Spain has fined delivery company Glovo nearly 79 million euros for violating a 2021 law that obliged app-based food delivery platforms to make their riders full employees, Spain’s labour minister Yolanda Díaz said on Wednesday.
It comes a year after Spain passed a law which clarified the employment status of riders working for food delivery platforms. ALSO READ: Spain leads way with new laws to protect workers in ‘gig economy’.
Díaz said Glovo had continued to treat some 10,000 regular riders as self-employed workers when they should have been taken on as staff employees.
‘We are talking about workers who are actually not self-employed, and so the full weight of the law will fall on the company,’ Díaz said.
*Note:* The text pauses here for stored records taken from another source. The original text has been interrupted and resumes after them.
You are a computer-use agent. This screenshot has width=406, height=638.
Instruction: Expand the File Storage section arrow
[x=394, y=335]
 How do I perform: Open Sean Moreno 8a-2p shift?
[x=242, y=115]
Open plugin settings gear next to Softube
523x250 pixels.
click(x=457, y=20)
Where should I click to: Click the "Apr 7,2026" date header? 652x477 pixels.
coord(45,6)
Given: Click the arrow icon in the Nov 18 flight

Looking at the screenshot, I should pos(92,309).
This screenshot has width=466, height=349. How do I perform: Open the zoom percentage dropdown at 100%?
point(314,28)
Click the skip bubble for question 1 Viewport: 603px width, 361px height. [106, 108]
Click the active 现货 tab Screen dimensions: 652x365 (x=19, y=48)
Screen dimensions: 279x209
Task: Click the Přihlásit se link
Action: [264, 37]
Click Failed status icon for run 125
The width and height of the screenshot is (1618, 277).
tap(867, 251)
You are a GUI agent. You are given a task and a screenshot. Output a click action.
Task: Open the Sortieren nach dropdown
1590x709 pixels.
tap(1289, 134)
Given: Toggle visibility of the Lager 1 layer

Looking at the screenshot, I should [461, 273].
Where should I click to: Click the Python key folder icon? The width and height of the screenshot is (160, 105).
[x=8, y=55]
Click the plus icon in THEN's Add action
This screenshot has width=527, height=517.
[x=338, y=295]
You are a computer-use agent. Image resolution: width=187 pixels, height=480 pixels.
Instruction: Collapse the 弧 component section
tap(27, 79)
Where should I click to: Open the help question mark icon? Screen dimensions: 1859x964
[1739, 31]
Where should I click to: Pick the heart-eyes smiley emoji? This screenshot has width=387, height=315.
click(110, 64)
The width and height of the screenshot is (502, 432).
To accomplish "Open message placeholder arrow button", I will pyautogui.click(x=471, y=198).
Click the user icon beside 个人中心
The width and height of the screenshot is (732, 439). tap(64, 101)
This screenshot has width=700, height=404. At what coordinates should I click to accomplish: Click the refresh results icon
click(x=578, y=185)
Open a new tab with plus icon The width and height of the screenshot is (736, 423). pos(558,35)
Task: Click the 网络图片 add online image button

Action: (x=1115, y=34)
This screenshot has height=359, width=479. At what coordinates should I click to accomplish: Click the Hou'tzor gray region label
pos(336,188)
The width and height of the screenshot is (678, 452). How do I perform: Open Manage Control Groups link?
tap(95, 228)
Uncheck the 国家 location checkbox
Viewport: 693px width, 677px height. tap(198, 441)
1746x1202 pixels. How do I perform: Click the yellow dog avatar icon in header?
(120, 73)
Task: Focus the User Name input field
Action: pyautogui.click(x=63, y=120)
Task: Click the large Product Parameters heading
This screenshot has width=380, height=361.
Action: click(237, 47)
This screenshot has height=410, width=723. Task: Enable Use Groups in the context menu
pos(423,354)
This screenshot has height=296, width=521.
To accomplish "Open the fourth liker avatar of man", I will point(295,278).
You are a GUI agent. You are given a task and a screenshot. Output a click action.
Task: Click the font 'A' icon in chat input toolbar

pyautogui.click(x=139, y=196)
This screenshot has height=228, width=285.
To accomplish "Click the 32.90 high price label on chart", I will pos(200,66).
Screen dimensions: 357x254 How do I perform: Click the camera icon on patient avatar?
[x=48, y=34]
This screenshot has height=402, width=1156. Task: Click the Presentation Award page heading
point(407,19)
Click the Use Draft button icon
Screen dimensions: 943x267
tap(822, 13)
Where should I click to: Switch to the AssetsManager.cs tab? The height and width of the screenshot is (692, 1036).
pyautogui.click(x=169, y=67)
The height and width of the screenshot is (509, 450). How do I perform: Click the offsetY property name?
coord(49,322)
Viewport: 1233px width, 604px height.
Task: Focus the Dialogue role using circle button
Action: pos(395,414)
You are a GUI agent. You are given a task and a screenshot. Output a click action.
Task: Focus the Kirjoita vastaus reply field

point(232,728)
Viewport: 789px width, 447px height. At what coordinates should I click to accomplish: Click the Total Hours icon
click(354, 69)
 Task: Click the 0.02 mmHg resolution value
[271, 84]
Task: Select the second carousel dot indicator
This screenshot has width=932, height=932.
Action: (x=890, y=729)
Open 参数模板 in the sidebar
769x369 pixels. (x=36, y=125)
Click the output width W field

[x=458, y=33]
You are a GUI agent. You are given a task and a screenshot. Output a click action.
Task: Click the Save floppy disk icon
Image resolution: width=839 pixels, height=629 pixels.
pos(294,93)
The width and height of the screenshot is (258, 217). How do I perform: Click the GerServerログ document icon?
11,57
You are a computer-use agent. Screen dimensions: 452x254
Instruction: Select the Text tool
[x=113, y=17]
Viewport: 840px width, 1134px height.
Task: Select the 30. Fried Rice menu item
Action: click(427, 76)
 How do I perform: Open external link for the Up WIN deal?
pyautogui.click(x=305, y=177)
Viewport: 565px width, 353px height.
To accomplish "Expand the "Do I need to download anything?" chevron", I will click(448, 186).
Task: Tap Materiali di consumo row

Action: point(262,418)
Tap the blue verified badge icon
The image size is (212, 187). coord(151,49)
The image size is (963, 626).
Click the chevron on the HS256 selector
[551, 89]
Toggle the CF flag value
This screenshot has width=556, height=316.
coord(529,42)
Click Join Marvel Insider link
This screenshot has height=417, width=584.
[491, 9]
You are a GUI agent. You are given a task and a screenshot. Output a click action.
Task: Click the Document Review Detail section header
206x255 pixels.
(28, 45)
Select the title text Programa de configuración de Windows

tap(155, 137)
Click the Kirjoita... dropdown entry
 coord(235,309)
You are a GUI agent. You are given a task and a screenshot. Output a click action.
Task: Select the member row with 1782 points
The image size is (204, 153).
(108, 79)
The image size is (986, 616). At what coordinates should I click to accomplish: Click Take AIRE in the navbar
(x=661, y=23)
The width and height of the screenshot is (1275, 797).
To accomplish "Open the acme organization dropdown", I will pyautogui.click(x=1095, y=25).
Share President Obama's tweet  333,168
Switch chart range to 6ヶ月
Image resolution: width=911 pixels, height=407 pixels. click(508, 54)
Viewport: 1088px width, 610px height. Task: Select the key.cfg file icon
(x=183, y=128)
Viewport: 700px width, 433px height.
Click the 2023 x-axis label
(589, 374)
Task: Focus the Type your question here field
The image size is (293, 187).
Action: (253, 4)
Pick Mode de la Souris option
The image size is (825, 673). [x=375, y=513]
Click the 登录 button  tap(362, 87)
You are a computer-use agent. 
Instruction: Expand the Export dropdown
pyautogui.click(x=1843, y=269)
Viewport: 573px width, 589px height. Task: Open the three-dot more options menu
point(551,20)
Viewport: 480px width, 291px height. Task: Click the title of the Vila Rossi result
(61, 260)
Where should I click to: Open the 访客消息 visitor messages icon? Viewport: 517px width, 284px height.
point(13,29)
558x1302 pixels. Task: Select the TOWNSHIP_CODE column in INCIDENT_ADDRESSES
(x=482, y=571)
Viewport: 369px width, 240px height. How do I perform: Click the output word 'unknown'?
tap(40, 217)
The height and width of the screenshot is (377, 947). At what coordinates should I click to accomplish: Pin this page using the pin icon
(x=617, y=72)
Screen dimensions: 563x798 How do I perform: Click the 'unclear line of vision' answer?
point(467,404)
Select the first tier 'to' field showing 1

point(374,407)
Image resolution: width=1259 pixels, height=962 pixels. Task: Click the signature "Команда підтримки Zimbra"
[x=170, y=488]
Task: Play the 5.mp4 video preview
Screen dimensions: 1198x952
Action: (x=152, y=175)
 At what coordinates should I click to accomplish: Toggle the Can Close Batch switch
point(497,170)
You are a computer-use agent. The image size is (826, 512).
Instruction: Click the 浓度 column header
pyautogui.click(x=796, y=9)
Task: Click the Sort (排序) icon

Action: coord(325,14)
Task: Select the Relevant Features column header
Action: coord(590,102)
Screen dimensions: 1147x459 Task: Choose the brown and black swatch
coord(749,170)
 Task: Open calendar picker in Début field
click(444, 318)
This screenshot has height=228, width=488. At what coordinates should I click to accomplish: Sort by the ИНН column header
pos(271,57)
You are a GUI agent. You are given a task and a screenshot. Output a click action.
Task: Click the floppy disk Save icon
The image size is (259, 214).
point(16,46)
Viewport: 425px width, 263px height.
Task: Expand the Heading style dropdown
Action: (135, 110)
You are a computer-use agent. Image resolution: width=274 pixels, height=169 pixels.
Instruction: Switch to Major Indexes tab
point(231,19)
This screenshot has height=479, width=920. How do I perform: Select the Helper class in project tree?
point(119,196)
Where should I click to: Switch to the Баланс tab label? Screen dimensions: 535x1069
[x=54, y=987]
She accused the Spanish firm of violating fundamental labour rights and of obstructing the investigation.
The minister confirmed the fine, originally reported by Cadena SER radio, to reporters at the Spanish Congress. Díaz said the penalty, which resulted from a inspection by work monitors, had led to Glovo hiring those 10,000 riders.
Investigators said Glovo had previously refused to give labour contracts to more than 10,000 riders in Barcelona and Valencia since the law came into effect.
Glovo is a Spanish company that operates in 25 countries, mostly in Europe. The parent company is Germany’s Delivery Hero.